The thing is ... if you have been a part of church for even a little bit you know this. So you may be asking, "Why are you talking about this again?" I am glad you asked! I will answer with a question - Do you treasure this gift that God has given you? This gift of salvation is something to be treasured. It is not something we can take credit for or brag about. It is something we should hold as a divine treasure to which nothing can compare. Yet, often times I believe we take this amazing gift of God for granted. Considering ourselves saved and that's it. It's done. That's our idea, not God's. We are to treasure God's gift of salvation to us through Jesus Christ the Son more than anything else.
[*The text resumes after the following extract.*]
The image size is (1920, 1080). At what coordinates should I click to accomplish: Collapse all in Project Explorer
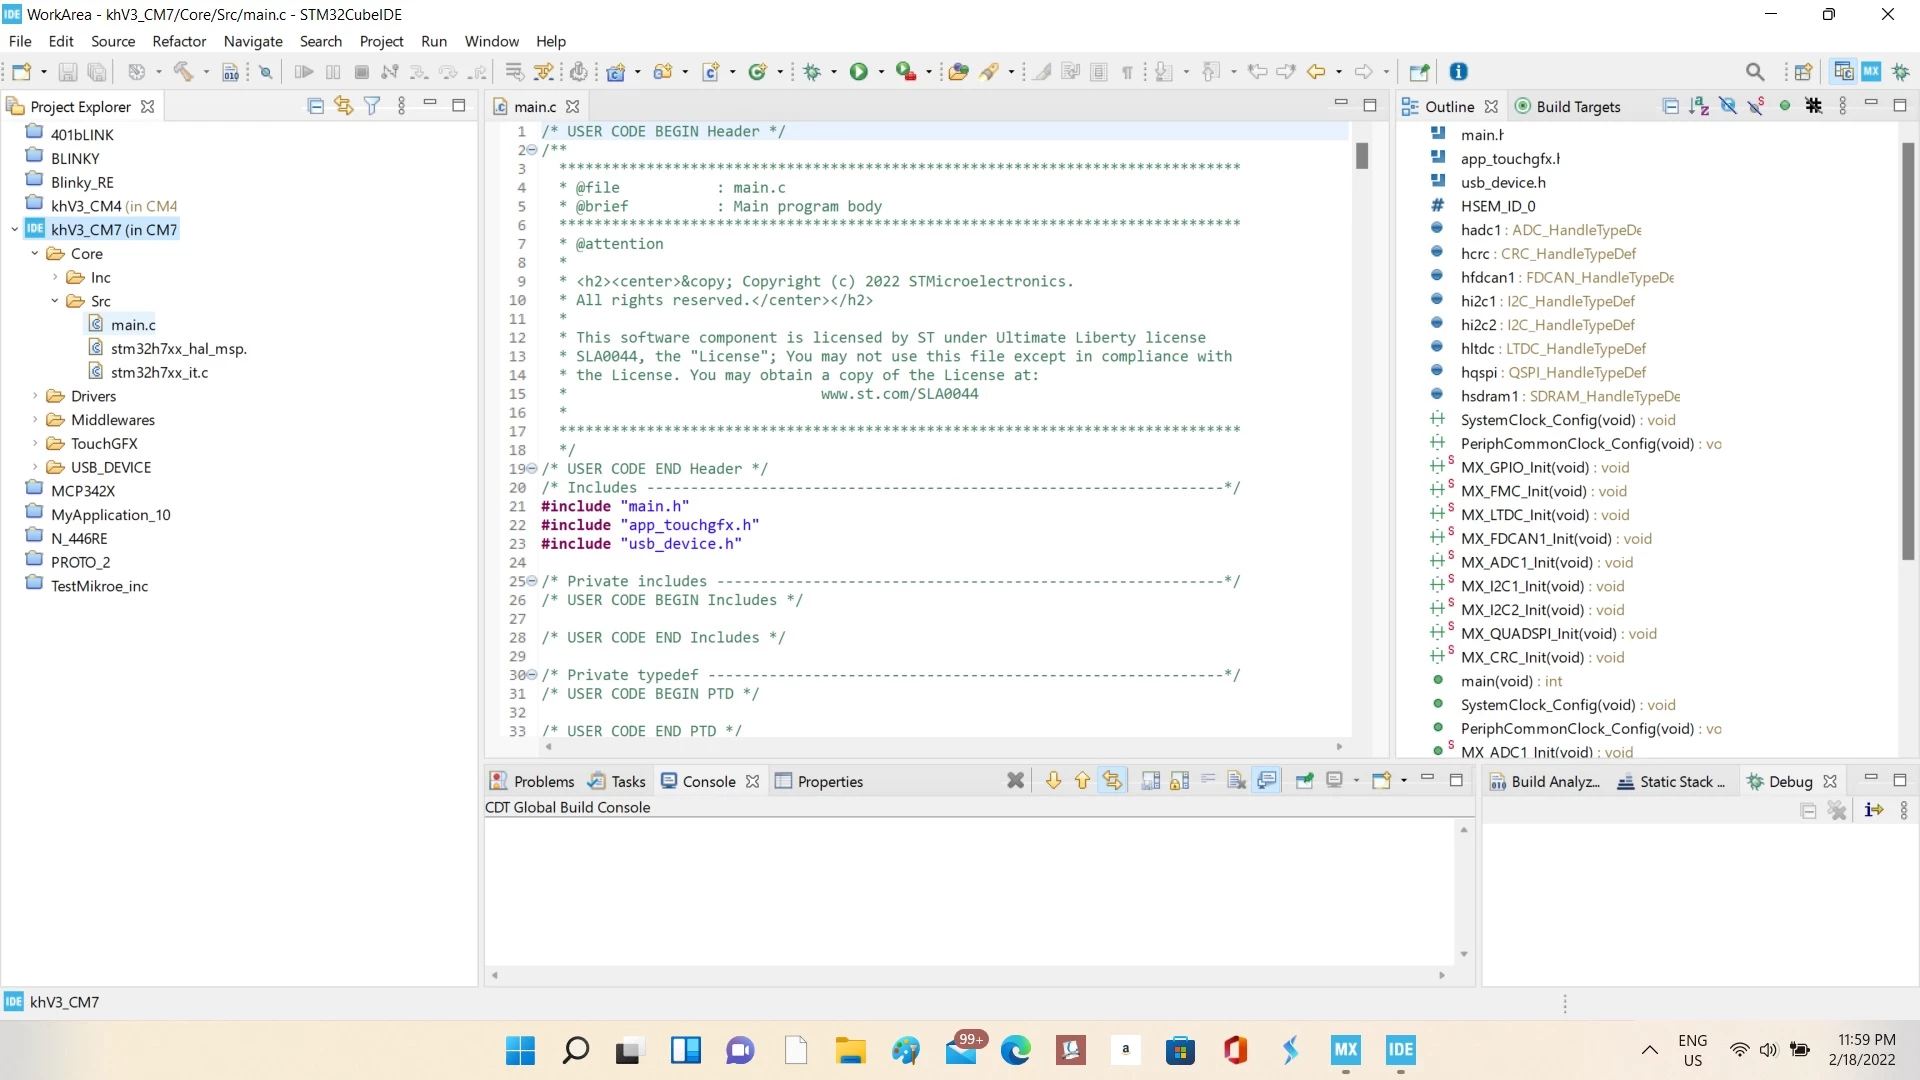pos(315,106)
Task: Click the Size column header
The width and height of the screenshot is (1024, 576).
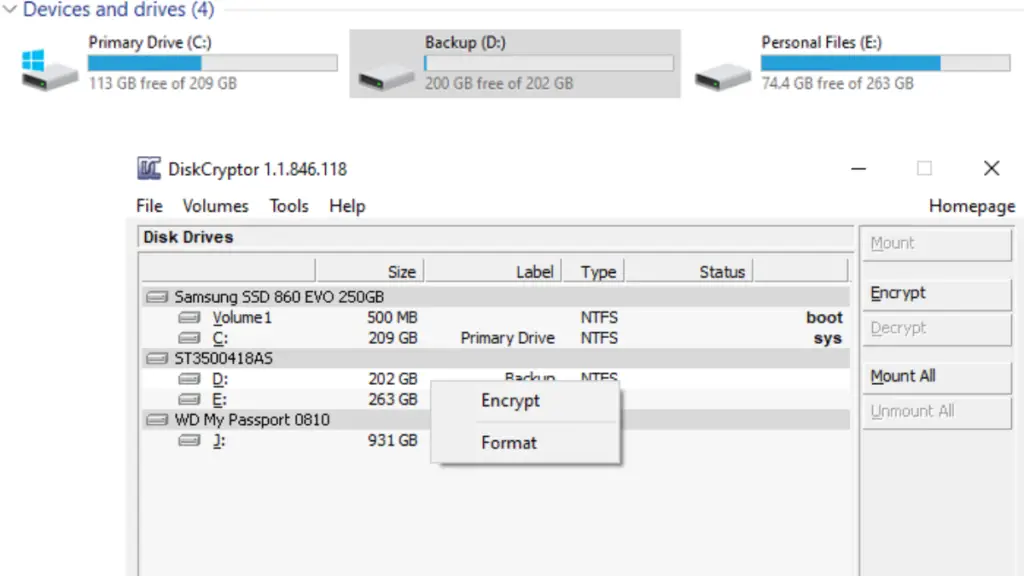Action: 370,272
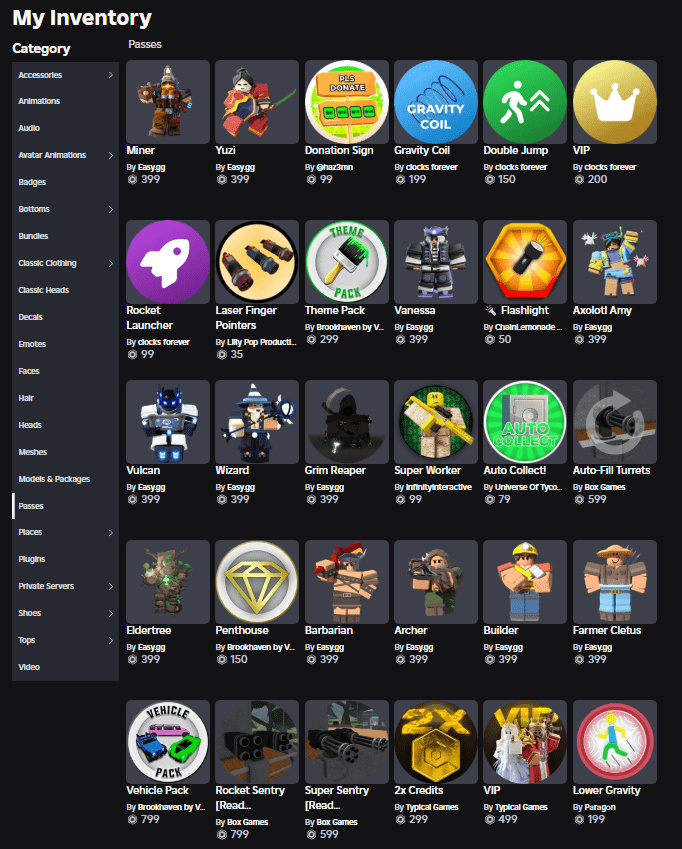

Being a part of the body of Christ, the church, is the way we live out God's gift of salvation together. This week we will conclude our series I Am SAUMC with a discussion about treasuring our part in the body of Christ. We are to unify, sacrifice, pray, and treasure as members of the body of Christ. I can't wait to see you in church.

August 18, 2017

In my life before children, I was an avid gardener. My grandmother instilled in me a love of fresh cut flowers from the garden arranged in vases throughout the house, and an appreciation for the flavor of garden-fresh vegetables on the plate. I have fond memories of walking through her large gardens as a child, when the sunflowers towered over and shaded me.

Once Russell and I had our first home, I learned just how much work it was to create amazing gardens like my grandmother’s! It was hard work to break up and convert the Maryland clay to fertile soil, and it took trial and error to figure out which flower and food species to plant where for successful cultivation. And, of course, there were the bugs to keep at bay – not nearly the challenge of Florida bugs, mind you. But, by far, the trickiest part of keeping my flower and vegetable gardens healthy and productive was keeping the weeds in check. Oh, my! There are SO many kinds of weeds, they each have their season, and they never tire in their attempts to take over the rich soil for themselves.

I became adept at the best methods for removing weeds, largely based upon their root structure. For shallow-rooted weeds I could use my trowel, and only needed to turn over the top layer of soil to quickly get rid of them. For dandelions, I needed to dig down at least six inches to get a significant portion of the taproot, or these persistent buggers would simply pop up again in short order. Vines have their own trickiness, especially those with rhizomes. It took longer to track down their many roots spread throughout my garden. Sneaky, sneaky vines.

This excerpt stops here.